I love a clean house and when I say love I mean LOOOOOOOOVVVE! My problem is that when I get down and depressed, getting and keeping it that way is hard. Once I fall behind it seems to be a pit that I can never crawl out of.
I fell into that pit right before going to Washington DC. I cleaned some and made sure the house was tidy but it wasn't spotless...it wasn't that deep down clean that I LOVE! When we left for DC I didn't have my house spotless, when we came home I didn't work towards spotless and it has just spiraled out of control from there.
A couple days ago I woke up to a realization of my situation. My job as homemaker was usurped but not only because of Ben loosing his job but because I CHOSE to give him the job and walk away from it. I still can choose each day to perform my normal tasks. I get a choice and that choice makes a BIG impact on how I feel about myself and my house.
My mood is strongly tied to the state my house is in and vice versa. When I am happy, my house is clean. When I am sad, my house falls apart at the seams.
I know my "fall apart at the seams" is a completely different meaning than what many would think. My fall apart is when my sink is not always empty; my floors not always swept, vacuumed and picked up; the bathrooms clean; rooms clean and the last and admittedly ODD closets and cupboards all cleaned out and organized.
I can't stand knowing a closet isn't put together, organized. I HATE it. It eats away at me until other things in my house start falling apart. It is as though everything doesn't have a place so instead of being put away it becomes cluttered.

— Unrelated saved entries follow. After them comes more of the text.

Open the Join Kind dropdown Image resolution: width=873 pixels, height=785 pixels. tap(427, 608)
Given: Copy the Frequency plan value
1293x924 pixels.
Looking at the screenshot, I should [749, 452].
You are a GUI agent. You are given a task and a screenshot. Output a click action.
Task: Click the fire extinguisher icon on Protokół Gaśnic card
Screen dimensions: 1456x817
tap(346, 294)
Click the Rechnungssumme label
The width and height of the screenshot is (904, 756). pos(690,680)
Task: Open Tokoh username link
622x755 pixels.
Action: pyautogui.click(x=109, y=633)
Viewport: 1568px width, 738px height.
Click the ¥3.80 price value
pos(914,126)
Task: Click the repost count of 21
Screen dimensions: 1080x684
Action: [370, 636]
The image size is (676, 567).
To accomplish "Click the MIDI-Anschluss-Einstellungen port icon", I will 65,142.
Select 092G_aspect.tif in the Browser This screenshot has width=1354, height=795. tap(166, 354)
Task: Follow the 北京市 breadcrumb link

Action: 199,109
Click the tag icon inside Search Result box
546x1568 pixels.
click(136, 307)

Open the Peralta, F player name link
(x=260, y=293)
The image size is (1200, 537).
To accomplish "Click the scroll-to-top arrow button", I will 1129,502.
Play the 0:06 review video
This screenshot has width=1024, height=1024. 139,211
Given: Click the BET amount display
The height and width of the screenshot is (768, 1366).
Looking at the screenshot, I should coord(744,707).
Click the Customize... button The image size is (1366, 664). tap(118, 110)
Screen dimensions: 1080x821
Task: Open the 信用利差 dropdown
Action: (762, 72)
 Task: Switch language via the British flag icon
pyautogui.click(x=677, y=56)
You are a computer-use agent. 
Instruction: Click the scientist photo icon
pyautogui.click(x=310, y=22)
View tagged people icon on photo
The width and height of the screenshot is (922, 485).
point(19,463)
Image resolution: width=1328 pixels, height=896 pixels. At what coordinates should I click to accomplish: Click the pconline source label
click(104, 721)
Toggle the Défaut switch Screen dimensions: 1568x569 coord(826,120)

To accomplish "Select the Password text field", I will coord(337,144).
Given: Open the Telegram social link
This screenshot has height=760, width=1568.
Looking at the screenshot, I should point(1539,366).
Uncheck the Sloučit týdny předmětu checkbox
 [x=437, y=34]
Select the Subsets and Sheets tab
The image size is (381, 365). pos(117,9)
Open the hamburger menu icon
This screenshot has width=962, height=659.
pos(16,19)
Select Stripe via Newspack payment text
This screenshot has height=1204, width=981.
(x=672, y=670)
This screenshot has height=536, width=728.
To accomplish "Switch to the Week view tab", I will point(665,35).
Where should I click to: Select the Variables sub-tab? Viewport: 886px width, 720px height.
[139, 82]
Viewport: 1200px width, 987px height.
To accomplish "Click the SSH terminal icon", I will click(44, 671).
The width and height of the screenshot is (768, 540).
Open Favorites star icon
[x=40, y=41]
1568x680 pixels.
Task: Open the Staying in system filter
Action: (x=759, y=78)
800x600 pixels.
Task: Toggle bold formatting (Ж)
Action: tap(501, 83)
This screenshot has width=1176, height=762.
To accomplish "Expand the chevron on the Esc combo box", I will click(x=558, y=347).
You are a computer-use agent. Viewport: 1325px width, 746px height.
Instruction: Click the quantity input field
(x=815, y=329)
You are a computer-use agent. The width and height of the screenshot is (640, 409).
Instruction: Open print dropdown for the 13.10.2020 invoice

A couple days ago I decided I was done. I went in and cleaned out the girls room. 4 bags of toys and a neat, organized room later, I started to feel better. Yesterday I got to work on the rest of the house. Today I worked on my room. I almost have my spotless house. It is no longer falling apart at the seams.
As I watch my house come together one closet and room at a time (yes I do this about every 2-3 months) I feel my life fall back into place. I can see a light, an improvement.
My life is not perfect right now but I am gonna try my hardest to keep my attitude (and in turn my house) in order. That brings me peace, and honestly I could always use more peace in my life!